Items from a data source
◇ ◇ ◇ ◇ ◇

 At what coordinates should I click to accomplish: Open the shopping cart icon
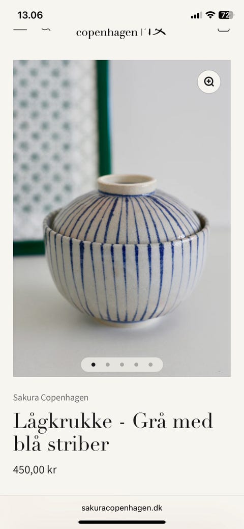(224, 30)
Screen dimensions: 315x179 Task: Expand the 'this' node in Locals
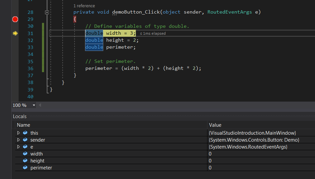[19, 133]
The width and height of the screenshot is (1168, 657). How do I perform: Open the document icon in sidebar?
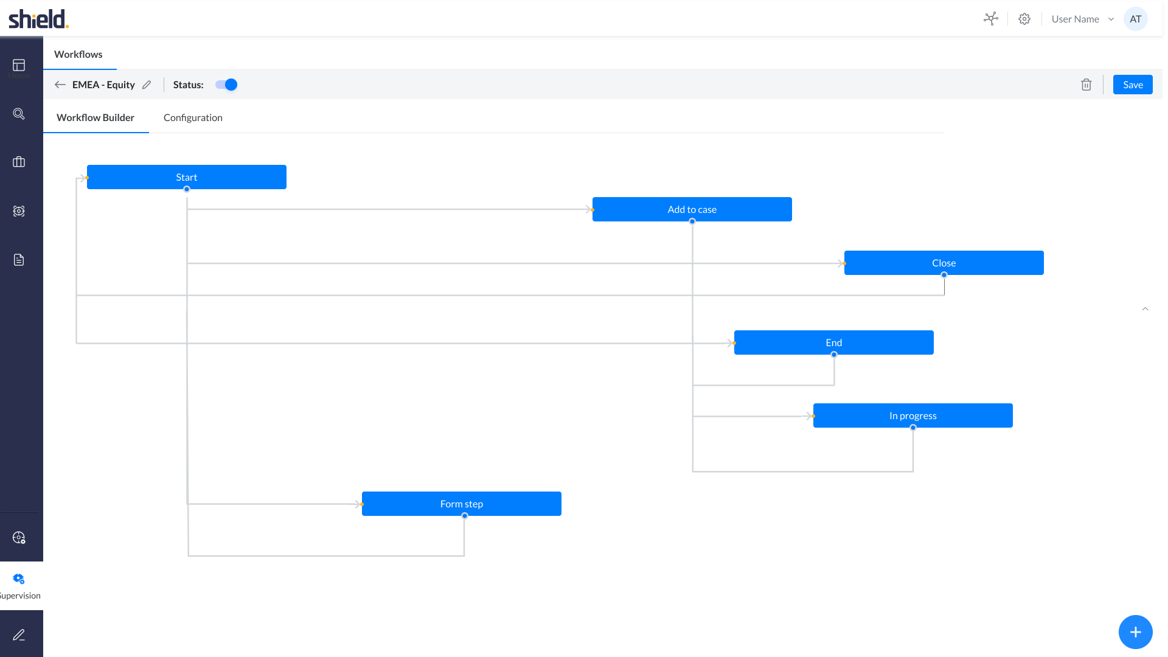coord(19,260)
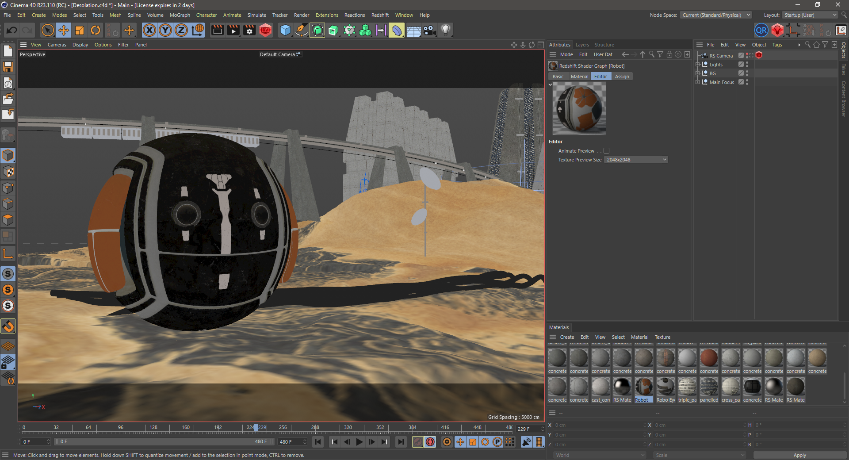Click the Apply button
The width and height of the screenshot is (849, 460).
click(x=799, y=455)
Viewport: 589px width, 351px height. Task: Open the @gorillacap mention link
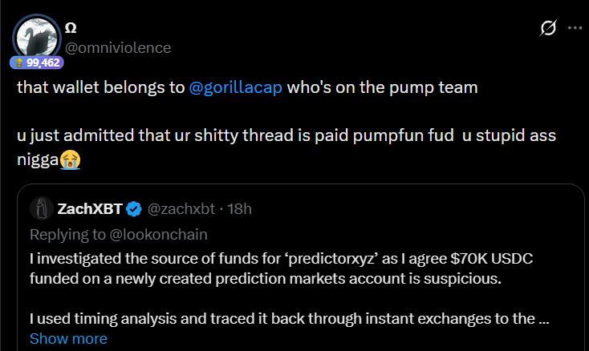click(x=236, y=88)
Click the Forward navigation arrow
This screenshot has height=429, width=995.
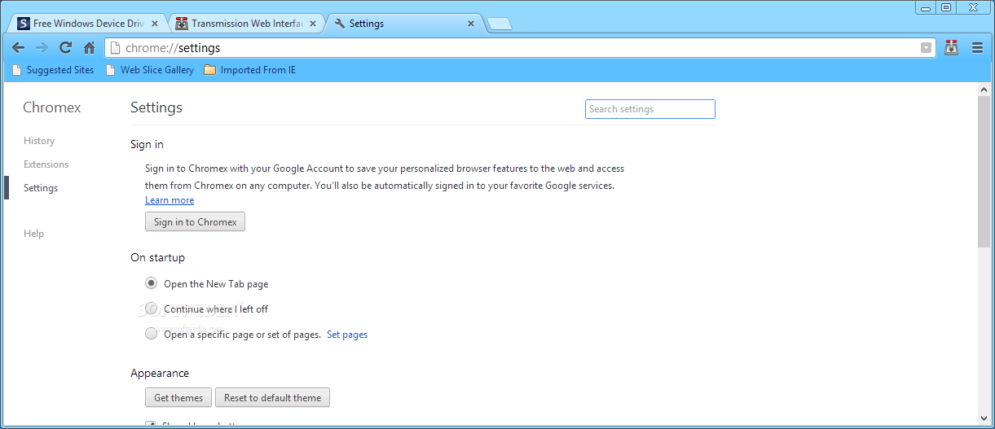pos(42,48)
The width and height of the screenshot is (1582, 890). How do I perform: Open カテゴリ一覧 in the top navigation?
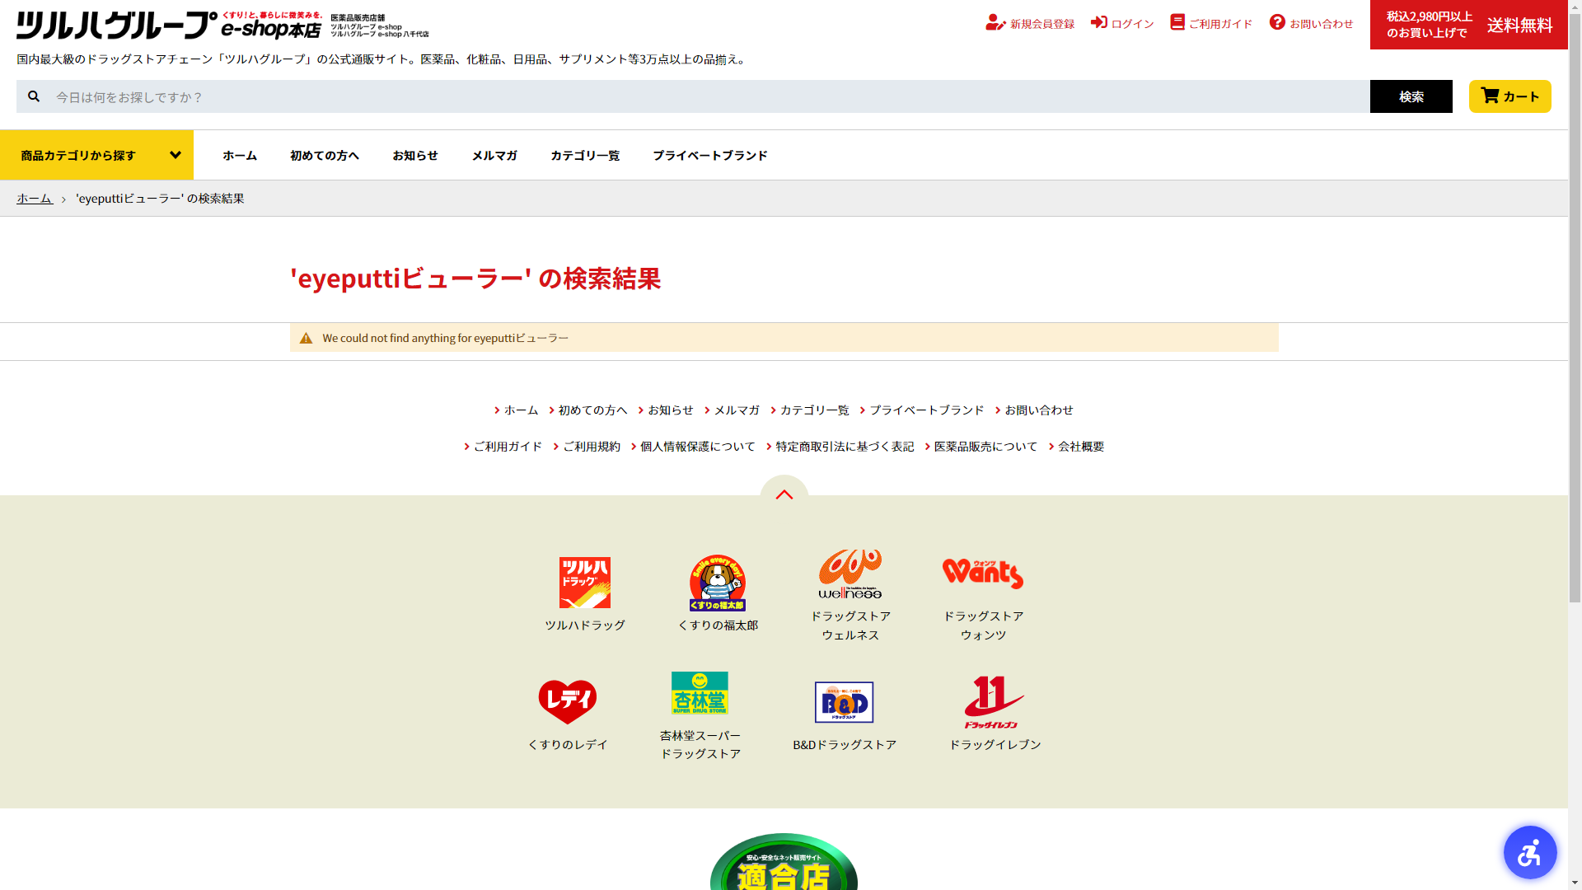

◇ ◇ ◇ ◇ ◇

Goal ▸
Copy all of the rows above word for word, leaving out the pictures.

Answer to the task ▸
 At what coordinates should I click to accomplish: Open the shopping cart icon
(224, 30)
Screen dimensions: 315x179 Task: Expand the 'this' node in Locals
[19, 133]
The width and height of the screenshot is (1168, 657). How do I perform: Open the document icon in sidebar?
coord(19,260)
Click the Apply button
The width and height of the screenshot is (849, 460).
click(x=799, y=455)
Viewport: 589px width, 351px height. Task: Open the @gorillacap mention link
click(x=236, y=88)
Click the Forward navigation arrow
This screenshot has height=429, width=995.
pos(42,48)
The width and height of the screenshot is (1582, 890). How do I perform: Open カテゴリ一覧 in the top navigation?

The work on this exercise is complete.